TEXTO FUENTE:
★ ★ ★ ★ ★ ★ ★

Puede resultar chocante que Pedro de Alcántara apostase por el hierro para un entorno paisajista, pero no debemos olvidar que era un hombre de gran cultura, que siempre estuvo abierto a los avances científicos y tecnológicos.

Además, a juicio de Pedro Navascués, se trataba de un material que, a pesar de su apariencia de rudeza, “se integraba bien en un programa entre ilustrado y romántico, junto a los tradicionales templetes, casas rústicas o embarcaderos que amenizaban el jardín”.
















De autor y origen desconocidos, el puente presenta una estructura muy sencilla. Se alza sobre la ría navegable de El Capricho, muy cerca del lago donde ésta desemboca. Está formado por un arco de hierro sobre el que se apoyan dos rampas de madera escalonadas, que convergen en un rellano horizontal. Tiene instalada una barandilla, sin apenas adornos.

Puente de hierro del Casino de la Reina

Nos centramos ahora en el Casino de la Reina, una posesión real desaparecida, situada en la zona de Embajadores, que también tuvo su propio puente de hierro. Como el de la Alameda de Osuna, fue edificado sobre una ría artificial, pero, a diferencia de aquel, su aspecto no era tan industrial, sino que respondía a un tratamiento muy elaborado.

El Casino de la Reina, en una copia de Jesús Evaristo Casariego de un grabado de la época (Museo de Historia).

El puente fue diseñado en 1843, durante el reinado de Isabel II (r. 1883-1868), para sustituir una pasarela anterior de madera. Su artífice fue el arquitecto de palacio Narciso Pascual y Colomer (1808-1870), quien concibió una estructura curvada, de pequeñas dimensiones, que en cierto sentido recordaba a los puentes venecianos.

El citado autor, al que los madrileños debemos obras como el Congreso de los Diputados, la Plaza de la Armería o la reforma de San Jerónimo el Real, introdujo un elevado número de ornamentos. De hecho ensayó con dos modelos decorativos, a cual más complejo, según puede comprobarse en el alzado que incluimos más abajo.

La ejecución corrió a cargo de Vicente Mallol, el último maestro cerrajero con el que contó la Casa Real. No solo solo se responsabilizó del armazón, sino también del emparrillado, de la barandilla y de los elementos de unión con la sillería, además de otras piezas menores.

★ ★ ★ ★ ★ ★ ★

DATOS RECOPILADOS:
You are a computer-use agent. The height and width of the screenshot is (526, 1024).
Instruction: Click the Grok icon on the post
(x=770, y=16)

★ ★ ★ ★ ★ ★ ★

PARTES DEL EJERCICIO:
[A] Responde estas preguntas sobre el texto de los puentes de hierro:
(i) ¿Sobre qué se alza el puente de El Capricho?
(ii) ¿Qué estructura vino a sustituir el puente del Casino de la Reina?
(iii) ¿Quién se encargó de ejecutar el puente del Casino de la Reina?
[B] Por favor, retoma el texto de los puentes de hierro justo después de su última oración.

RESULTADOS POR TAREA:
[A]
(i) Sobre la ría navegable de El Capricho, muy cerca del lago donde esta desemboca.
(ii) Una pasarela anterior de madera.
(iii) Vicente Mallol, el último maestro cerrajero con el que contó la Casa Real.

[B]
Alzado del puente (Narciso Pascual y Colomer, 1843).

Ignoramos cuándo se decidió su desmontaje, pero imaginamos que fue a partir de 1867, cuando Isabel II donó la propiedad al Estado y comenzó un largo proceso de desafortunadas intervenciones que terminaron por desfigurar este Real Sitio, hasta dejarlo prácticamente reducido a la nada.

Invernadero del Palacio del Marqués de Salamanca

El Palacio del Marqués de Salamanca, actual sede de la Fundación BBVA, fue edificado en varias fases entre los años 1845 y 1858, en pleno Paseo de Recoletos.

Entre sus muchos atractivos figuraba la Estufa Fría, un enorme invernadero de hierro y cristal que el aristócrata encargó en Londres a la empresa Konnan y que, una vez concluido, fue transportado a Madrid, sin que sepa el momento de su montaje. Costó alrededor de setecientos mil reales, una cantidad muy elevada para la época.

Según María Jesús Martín Sánchez (1998), el marqués tuvo conocimiento de este tipo de pabellones gracias a un viaje a París, donde descubrió los invernaderos tropicales del Barón Rothschild.

Entre 1921 y 1933 (Memoria de Madrid).

Aunque la tradición de las estufas venía de muy antiguo, estamos ante una obra pionera en la capital por sus características técnicas y dimensiones, que marcó la estela a seguir a muchas otras residencias nobiliarias madrileñas. 

Su envergadura no pasaba por alto, como dio cuenta el mismísimo Benito Pérez Galdós al referirse a ella en uno de sus libros: "figúresela usted más grande que esta casa y la de al lado juntas" (Misericordia, 1897).

Era una estructura exenta, situada en la parte posterior del jardín, cerca de la fachada meridional del palacio. Su planta era rectangular y se cubría con una grandiosa bóveda de cañón, soportada por una galería de arcos de medio punto.

En su interior se cultivaban especies exóticas, adaptadas al medio gracias a varios termosifones, que garantizaban una humedad constante, y a un sistema de alumbrado a base de gas. Disponía de cuatro fuentes de ornato en su interior.

Entre 1921 y 1933 (Memoria de Madrid).

En 1876 el Marqués de Salamanca pasó por una delicada situación económica y se vio obligado a deshacerse de su palacio. La Estufa Fría fue adquirida por el ayuntamiento, que optó por instalarla en el Buen Retiro, en el lugar que hoy ocupa la Rosaleda y que, en aquel entonces, era el lecho de un lago utilizado para el patinaje sobre hielo.

Desconocemos cuándo fue llevada a su nueva ubicación, pero si nos atenemos a la fecha de publicación de Misericordia, la novela a la que acabamos de aludir, a finales de siglo todavía debía permanecer en el palacio.

Se sabe que en 1913 ya se encontraba en el Retiro y que albergó una exposición de crisantemos. Un año después el jardinero Cecilio Rodríguez levantaría a su alrededor la Rosaleda.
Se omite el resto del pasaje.